Der EU wird allerdings vorgeworfen, sie wolle sich durch das Abkommen mit der Türkei nicht die Hände schmutzig machen. Man kann den Eindruck haben, das gelte auch für das Abkommen mit Ägypten. Ist das keine Doppelmoral?

Doppelmoral wäre es, wenn die Europäische Union sich abschotten würde und sich nach Art einer Festung gegenüber der Türkei und Ägypten abschotten würde. Doch Festungen haben nicht lange Bestand. Darum muss die EU kooperieren, denn nur darin liegt eine Chance. Dazu brauchen wir Regionalstrategien. Zum einen haben wir einen Vertrag auf Zeit mit der Türkei, die erstaunlich gut funktioniert. Gleichwohl läuft die Türkei Gefahr, in einen Bürgerkrieg abzugleiten.

"Schlimmer wäre, wenn wir nicht kooperierten"

Dennoch wäre es schlimmer, wenn wir nicht kooperierten. Denn dann würden wir die gemäßigten Kräfte in der Türkei noch mehr isolieren. Die zweite Regionalstrategie wird auf dem Balkan umgesetzt, wo wir sehr erfolgreich die Migration nach Europa absolut eingedämmt haben - auch durch entsprechende Gesetzesinitiativen in Serbien und Albanien.

# BEREITGESTELLTE EINTRÄGE

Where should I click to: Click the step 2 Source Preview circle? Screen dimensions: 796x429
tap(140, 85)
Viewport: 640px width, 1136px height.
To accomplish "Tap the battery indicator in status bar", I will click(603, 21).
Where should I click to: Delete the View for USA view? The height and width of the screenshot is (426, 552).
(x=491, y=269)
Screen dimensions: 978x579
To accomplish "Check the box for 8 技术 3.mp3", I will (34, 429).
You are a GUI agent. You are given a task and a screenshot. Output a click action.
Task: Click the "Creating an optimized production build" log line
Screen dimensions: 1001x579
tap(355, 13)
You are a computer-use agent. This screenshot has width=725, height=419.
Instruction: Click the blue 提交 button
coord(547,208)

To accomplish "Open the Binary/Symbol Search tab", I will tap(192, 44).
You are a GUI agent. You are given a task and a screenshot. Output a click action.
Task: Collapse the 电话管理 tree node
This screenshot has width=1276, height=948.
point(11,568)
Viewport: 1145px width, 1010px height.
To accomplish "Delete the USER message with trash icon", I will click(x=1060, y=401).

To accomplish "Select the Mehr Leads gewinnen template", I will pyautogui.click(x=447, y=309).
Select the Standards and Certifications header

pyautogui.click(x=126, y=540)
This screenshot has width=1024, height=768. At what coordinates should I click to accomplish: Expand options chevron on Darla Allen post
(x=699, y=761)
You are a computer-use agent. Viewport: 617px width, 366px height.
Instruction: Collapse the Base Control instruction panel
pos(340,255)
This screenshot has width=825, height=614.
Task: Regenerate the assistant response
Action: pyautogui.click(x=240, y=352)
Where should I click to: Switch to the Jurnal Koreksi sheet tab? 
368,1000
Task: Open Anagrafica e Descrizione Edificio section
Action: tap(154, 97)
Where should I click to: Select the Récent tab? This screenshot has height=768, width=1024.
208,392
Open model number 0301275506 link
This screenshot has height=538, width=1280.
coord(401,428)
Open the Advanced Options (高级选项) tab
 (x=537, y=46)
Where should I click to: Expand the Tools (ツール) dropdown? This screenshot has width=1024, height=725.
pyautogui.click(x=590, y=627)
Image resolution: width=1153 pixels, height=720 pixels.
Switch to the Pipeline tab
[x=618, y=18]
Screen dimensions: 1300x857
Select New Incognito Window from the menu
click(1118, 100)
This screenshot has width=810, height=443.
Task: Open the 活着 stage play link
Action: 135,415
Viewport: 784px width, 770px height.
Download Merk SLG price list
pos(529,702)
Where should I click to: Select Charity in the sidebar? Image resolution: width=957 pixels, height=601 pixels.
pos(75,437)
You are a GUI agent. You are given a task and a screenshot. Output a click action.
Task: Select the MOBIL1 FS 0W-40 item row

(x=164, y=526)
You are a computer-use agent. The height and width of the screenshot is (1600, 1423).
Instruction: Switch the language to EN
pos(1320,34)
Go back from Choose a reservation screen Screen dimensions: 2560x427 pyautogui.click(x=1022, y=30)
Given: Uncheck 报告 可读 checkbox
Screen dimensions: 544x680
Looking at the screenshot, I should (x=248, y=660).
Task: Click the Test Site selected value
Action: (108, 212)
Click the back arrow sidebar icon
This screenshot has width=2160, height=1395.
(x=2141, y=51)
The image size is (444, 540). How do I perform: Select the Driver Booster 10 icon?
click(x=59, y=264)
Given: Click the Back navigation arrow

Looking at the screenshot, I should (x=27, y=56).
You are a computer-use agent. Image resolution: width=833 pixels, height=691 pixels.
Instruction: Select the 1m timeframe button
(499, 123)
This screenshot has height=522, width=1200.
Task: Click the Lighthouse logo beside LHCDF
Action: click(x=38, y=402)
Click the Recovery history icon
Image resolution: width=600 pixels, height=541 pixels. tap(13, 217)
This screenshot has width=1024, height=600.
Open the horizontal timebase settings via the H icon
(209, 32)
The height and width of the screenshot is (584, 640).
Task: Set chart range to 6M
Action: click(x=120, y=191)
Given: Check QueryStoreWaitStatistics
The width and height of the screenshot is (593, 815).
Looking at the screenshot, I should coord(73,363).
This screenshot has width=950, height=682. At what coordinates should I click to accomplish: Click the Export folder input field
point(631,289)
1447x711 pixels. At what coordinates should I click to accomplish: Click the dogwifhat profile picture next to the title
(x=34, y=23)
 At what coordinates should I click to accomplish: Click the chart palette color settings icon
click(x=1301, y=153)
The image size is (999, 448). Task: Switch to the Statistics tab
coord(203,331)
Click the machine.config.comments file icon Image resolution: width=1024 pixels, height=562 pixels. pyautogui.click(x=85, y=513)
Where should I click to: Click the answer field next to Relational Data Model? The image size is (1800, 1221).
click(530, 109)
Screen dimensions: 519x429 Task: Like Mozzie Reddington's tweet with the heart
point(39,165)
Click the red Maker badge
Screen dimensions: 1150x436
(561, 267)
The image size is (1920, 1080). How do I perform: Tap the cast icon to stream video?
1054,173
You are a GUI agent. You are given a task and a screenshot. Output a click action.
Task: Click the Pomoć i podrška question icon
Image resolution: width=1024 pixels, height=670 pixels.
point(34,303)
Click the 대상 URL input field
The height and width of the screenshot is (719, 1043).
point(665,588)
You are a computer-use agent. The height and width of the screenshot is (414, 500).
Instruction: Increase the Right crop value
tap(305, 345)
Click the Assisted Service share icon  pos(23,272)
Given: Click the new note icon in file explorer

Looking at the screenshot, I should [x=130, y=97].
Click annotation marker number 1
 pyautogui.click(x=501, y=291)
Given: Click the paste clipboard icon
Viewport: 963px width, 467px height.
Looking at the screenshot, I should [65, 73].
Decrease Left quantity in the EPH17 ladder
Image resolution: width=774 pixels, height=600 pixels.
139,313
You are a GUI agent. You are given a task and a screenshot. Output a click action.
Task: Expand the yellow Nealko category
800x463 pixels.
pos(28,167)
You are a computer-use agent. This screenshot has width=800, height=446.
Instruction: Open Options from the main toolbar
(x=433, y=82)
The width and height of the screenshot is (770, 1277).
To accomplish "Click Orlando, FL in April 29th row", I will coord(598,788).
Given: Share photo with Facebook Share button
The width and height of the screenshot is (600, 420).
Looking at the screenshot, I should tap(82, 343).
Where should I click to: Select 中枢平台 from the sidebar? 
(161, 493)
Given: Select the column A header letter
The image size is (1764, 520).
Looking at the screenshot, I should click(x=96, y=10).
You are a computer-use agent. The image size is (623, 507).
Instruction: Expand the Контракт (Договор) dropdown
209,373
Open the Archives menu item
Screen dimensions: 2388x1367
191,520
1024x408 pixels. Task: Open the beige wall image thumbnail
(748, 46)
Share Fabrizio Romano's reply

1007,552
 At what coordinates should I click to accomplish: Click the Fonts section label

# GESTELLTE AUFGABE
Wo wird laut dem vorgegebenen Text die zweite Regionalstrategie umgesetzt?

# DAS ERGEBNIS
Auf dem Balkan.